World Bank Urges African Liberalisation

AFRICAN COUNTRIES can improve air safety and promote their own economic growth and development prospects by putting into practice commitments they have made to open local air services to foreign operators, says a new study by the World Bank.
“At present 31 African countries have poor safety standards, resulting in more air crashes than in any other region of the world,” said Charles Schlumberger, the World Bank’s lead air transport specialist and the author of the study, ‘Open Skies for Africa’.  “For them achieving an adequate safety and security oversight regime is the most urgent air services policy challenge.”
The study, released at the Air Transport: ‘What Route to Sustainability?’ conference co-hosted by McGill University’s Institute of Air and Space Law and International Civil Aviation Organization (ICAO) in Montreal, Canada, calls on African countries to implement commitments they made in the Yamoussoukro Decision.  This choice commits its 44 signatory countries to deregulate air services, and promote regional air markets open to transnational competition.  The study concludes that about one-third of African states are reluctant to liberalise as this would expose non-competitive carriers to operational standards they would be unlikely to meet.

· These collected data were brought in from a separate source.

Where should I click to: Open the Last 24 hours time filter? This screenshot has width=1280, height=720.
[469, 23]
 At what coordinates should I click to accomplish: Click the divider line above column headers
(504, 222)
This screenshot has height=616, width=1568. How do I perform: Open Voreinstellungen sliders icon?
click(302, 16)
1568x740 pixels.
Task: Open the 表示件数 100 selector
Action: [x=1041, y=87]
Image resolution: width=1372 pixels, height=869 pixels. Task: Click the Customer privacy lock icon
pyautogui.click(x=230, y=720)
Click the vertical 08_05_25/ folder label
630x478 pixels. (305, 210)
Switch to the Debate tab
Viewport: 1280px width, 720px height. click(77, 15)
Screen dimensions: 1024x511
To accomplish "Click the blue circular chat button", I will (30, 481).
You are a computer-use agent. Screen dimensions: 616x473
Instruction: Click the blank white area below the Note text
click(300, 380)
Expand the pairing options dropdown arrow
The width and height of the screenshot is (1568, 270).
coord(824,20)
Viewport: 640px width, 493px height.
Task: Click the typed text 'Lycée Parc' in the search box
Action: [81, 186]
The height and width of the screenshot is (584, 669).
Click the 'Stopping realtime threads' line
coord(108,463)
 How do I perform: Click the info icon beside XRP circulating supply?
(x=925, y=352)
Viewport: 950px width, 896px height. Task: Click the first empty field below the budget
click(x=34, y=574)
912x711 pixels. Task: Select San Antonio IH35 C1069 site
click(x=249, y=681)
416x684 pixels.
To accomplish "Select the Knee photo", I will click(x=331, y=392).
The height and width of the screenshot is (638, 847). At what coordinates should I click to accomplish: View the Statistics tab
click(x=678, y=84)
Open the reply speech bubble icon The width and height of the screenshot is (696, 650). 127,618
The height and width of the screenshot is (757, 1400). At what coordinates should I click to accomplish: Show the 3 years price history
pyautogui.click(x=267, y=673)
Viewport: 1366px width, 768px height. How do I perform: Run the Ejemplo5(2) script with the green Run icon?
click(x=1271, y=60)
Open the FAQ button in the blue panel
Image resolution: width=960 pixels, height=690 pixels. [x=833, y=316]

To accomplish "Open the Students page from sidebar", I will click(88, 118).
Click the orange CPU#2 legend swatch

“An historic opportunity is being missed,” Charles Schlumberger told the conference.  “Ten countries have not signed up to or completed proper ratification of this decision and many others that are signatories have not implemented it.  Meantime, most countries in Africa that have abandoned their ailing carriers and opened up to foreign operators now have air services, both passenger and freight, that are more efficient, safer, and with more competitive prices.”
Using official safety statistics, the study claims that over the past decade, Africa’s aircraft hull-loss accident rate is more than six times higher than those of Asia and Latin America, and more than 12 times higher than those of Europe and North America.